Originally Posted by NumberFive View Post
Two women in particular I have built strong friendships with that could become more, but neither of them seems to accept that the poly lifestyle is possible.
Well what's wrong with strong friendships? I know, I know: you're sexually attracted AS WELL. But a strong friendship isn't anything to turn your nose up at. If the sexual link doesn't happen, be happy with what you've got.
Originally Posted by NumberFive View Post
I have broached the topic with one of them, and while she didn't really give me much of a response I got the impression that it was a non-starter. This makes me nervous to talk about it with the the other. My current partner loves the first woman, but more sort of likes the other.
Some people need time to process all this. Just because she hasn't jumped into your arms YET doesn't mean it's a no-hoper. Give her time. (No expectations, mind you: but no despair.)
And you should KNOW that how A reacts doesn't determine how B will react. Life and Love are full of taking scary steps.
3rd point on this: How long has your girlfriend known these 2 women... and how closely? Give friendships AND Love time. The fact that your girlfriend can "bring herself" to "sort of like" another woman that you're interested in sexually makes you a pretty lucky guy compared with many others!
Originally Posted by NumberFive View Post
However, the relationships tend to leave the women unhappy and unfulfilled (which I am not fine with).
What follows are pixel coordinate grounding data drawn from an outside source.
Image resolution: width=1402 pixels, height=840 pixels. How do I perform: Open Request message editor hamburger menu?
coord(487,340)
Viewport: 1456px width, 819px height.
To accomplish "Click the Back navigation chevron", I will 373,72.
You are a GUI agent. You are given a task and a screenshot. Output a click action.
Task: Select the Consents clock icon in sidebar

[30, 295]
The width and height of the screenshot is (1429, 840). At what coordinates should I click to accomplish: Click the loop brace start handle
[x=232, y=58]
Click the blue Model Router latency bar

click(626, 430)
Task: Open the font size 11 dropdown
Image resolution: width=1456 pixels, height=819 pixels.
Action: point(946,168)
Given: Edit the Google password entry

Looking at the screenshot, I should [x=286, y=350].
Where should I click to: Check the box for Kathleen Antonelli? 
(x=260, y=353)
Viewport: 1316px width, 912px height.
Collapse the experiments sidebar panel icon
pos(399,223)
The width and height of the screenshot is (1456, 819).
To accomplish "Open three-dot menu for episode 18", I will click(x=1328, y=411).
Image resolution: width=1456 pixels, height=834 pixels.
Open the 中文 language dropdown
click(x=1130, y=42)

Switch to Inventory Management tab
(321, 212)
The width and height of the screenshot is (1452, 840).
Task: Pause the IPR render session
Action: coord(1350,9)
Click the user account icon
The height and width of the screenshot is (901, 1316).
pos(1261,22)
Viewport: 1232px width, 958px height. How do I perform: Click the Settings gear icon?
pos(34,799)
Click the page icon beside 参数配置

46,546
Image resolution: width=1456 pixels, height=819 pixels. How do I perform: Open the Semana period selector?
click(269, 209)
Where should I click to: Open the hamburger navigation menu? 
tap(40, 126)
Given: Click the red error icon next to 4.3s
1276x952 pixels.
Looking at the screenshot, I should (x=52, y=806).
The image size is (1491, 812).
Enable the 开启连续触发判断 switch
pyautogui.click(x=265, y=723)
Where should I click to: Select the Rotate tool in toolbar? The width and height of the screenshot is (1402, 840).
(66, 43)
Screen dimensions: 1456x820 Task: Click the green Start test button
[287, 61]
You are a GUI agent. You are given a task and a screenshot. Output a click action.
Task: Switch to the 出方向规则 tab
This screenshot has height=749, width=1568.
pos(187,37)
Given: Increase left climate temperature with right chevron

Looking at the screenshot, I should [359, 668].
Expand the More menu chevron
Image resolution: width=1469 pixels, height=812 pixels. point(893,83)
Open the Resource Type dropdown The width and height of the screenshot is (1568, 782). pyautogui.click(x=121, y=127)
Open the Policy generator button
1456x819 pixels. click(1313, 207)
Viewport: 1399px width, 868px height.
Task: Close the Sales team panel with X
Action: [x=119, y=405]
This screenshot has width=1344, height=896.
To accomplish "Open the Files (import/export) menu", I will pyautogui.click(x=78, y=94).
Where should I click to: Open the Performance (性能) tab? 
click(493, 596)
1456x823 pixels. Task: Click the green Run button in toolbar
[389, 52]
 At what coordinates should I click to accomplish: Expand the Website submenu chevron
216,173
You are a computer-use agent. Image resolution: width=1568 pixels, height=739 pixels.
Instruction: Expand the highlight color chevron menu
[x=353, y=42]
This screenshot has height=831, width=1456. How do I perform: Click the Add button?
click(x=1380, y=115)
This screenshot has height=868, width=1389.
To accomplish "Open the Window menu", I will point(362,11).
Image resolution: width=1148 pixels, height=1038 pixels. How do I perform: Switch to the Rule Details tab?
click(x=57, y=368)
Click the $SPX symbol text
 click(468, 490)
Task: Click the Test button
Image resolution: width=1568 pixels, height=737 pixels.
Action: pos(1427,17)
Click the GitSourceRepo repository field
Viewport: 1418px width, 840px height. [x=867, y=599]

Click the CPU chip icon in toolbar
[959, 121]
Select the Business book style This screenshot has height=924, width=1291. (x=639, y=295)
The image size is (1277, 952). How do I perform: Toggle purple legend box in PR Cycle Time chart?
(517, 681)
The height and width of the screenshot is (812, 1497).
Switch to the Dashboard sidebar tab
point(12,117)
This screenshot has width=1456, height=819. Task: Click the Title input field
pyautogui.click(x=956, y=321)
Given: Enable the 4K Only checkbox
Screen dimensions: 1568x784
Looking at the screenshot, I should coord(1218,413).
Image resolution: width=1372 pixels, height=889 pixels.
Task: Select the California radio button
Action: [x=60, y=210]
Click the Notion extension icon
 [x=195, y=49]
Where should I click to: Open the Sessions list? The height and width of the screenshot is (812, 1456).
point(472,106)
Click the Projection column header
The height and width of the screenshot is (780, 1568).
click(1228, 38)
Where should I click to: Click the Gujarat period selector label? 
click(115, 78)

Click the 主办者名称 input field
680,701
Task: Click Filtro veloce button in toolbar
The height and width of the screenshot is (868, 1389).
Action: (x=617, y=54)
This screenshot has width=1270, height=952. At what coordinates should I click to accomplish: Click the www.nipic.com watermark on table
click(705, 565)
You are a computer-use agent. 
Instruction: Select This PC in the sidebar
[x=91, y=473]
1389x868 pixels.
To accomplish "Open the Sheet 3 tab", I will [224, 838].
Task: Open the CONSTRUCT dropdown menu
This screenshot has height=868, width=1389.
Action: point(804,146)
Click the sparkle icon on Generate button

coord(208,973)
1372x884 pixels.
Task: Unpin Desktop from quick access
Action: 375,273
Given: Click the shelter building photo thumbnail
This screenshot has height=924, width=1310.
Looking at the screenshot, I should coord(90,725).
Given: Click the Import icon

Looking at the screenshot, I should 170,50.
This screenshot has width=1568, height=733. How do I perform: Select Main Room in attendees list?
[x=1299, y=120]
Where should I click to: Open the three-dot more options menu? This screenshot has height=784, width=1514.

Of course, I'm just self-aware enough to realize that I might be prejudging those relationships out of jealousy. I don't really interfere, I have met and like the guys all right, but some selfish, jealous part of me believes that no man they choose could ever love them like I do.
My poly girlfriend of 6 1/2 years left me, perhaps partly because I rejected her proposal of switching to a mono relationship. For many years after we split, I was close enough to watch her slip from one (in my book) unhealthy relationship to another. The one right after me was a doozy! (From one extreme of the pendulum to the other?) He got jealous whenever she was happy (laughing, having a good time) and he wasn't THE source of her happiness (whether he was present or not). As for her husband (the 2nd or 3rd after me): as far as I know, they haven't spoken with each other (aside from whenever legally necessary for the divorce) since they split.
But it's her life. And I haven't got a part in it anymore. Sometimes you've just got to accept that.